Near‐Ideal Schottky Junction Photodetectors Based on Semimetal‐Semiconductor Van der Waals Heterostructures

Schottky junction barrier is promising to suppress dark current in photodetectors by blocking the tunneling electrons. Due to the Fermi pinning effect, designing the Schottky barrier with a conventional 3D metal/2D semiconductor interface is challenging. Here, it is shown that a 2D semimetal‐semiconductor van der Waals Schottky junction can be utilized to design the near‐ideal Schottky barrier for the high Ion/Ioff ratio photodetectors. It is demonstrated that the experimental barrier height (≈467 meV) of the 1T′‐MoTe2/WS2 Schottky junction can largely follow the Schottky‐Mott rule by effectively resolving the Fermi pinning effect. Such increased barrier height suppresses the thermionic emission (TE) and the tunneling of the electrons.

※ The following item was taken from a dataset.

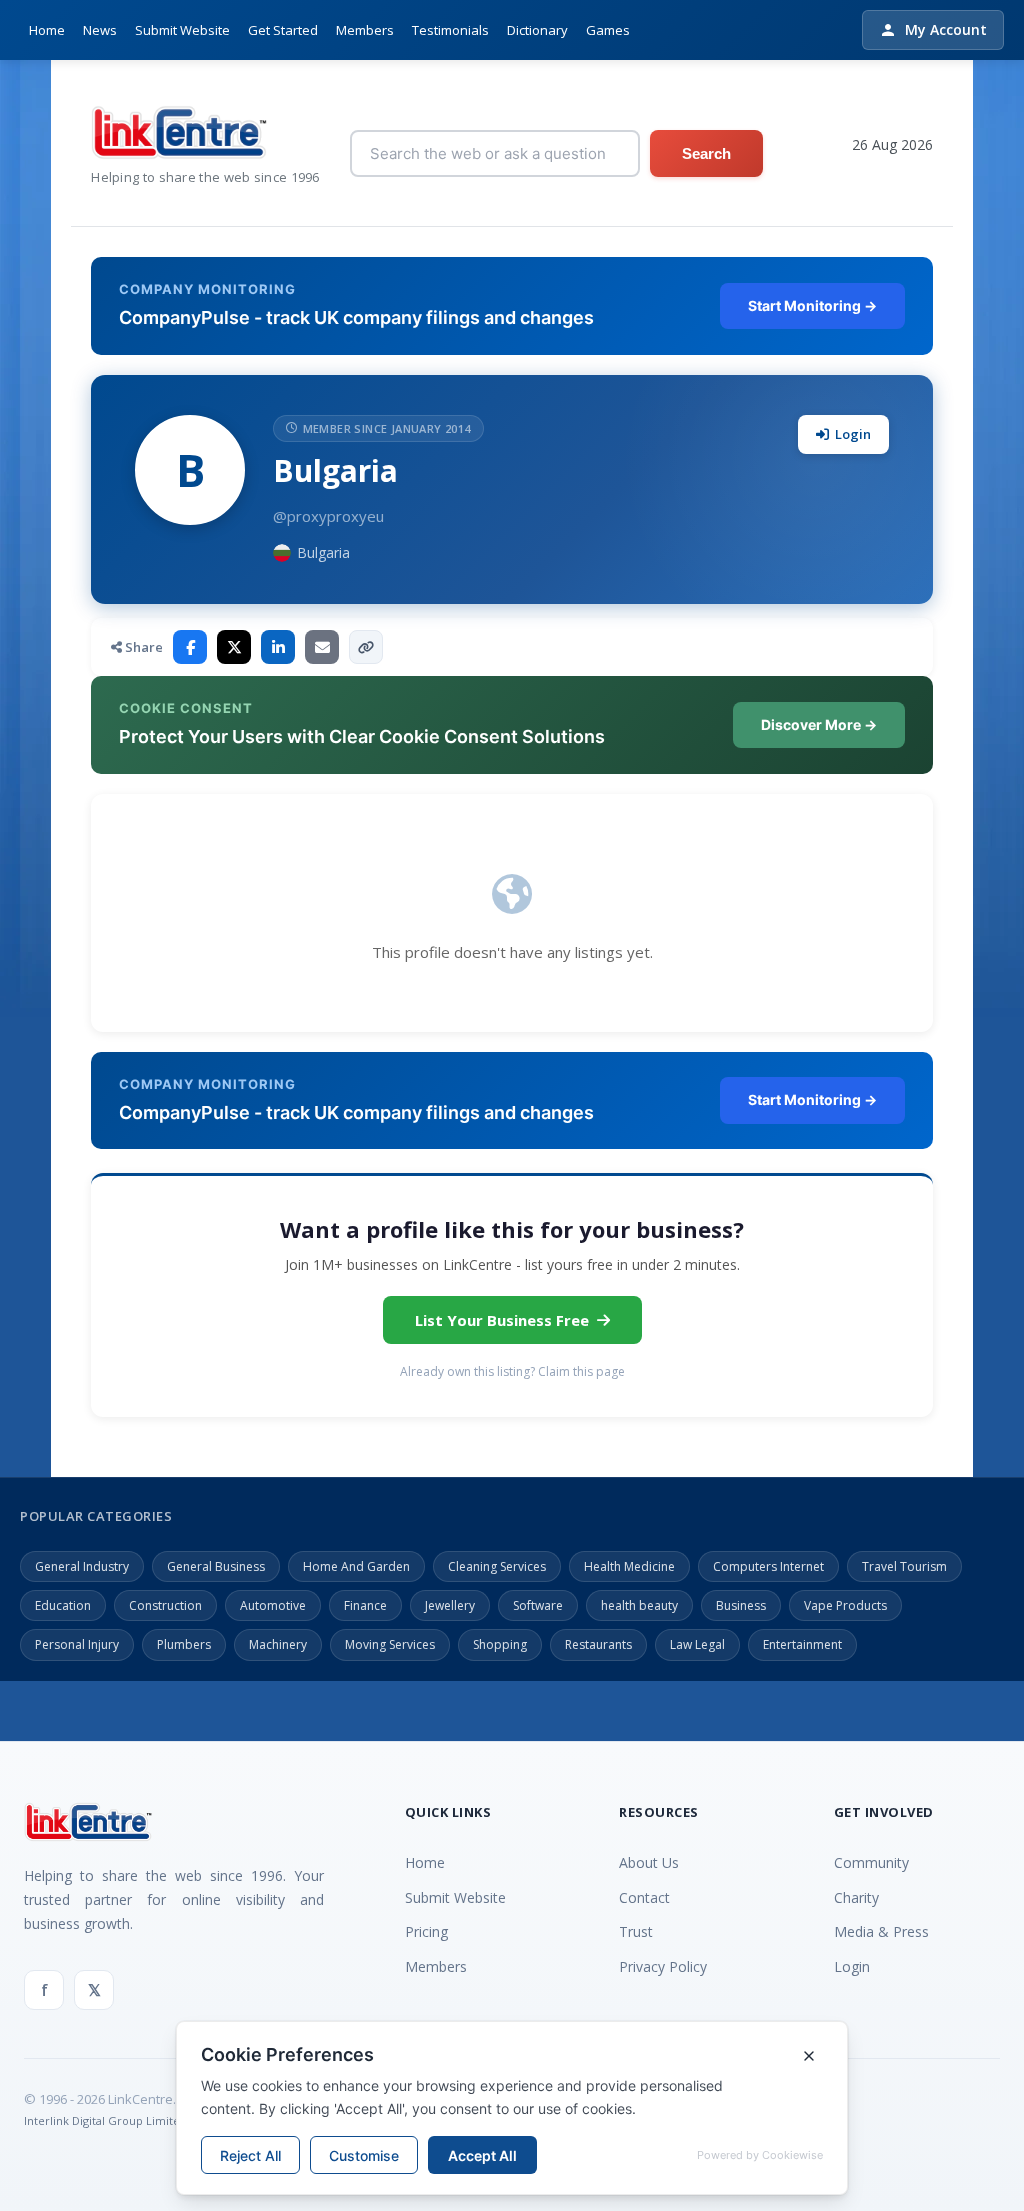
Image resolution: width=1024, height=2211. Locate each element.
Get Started (283, 30)
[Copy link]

However, for the photo‐generated electron‐hole pairs with the higher energy case, holes cannot be prevented, while most of the electrons with the higher energy can also be easily transferred. The 1T′‐MoTe2/WS2/1T′‐MoTe2 photodetector exhibits the dark current density of 5 × 10−13 A µm−1, a light on/off ratio of 106, a responsivity of 30 A W−1, and a detectivity of 1.82 × 1014 Jones. Modulated Schottky barrier height is adopted to construct a self‐powered 1T′‐MoTe2/WS2/Au photodetector. Here, the 2D semimetal‐semiconductor van der Waals Schottky junction can be utilized to design the near‐ideal Schottky barrier for the high Ion/Ioff ratio photodetectors. Such Schottky junction photodetector can exhibit a dark current density of 5 × 10−13 A µm−1 with an Ion/Ioff ratio of 106. The self‐powered photodetector can also be constructed by designing the barrier height.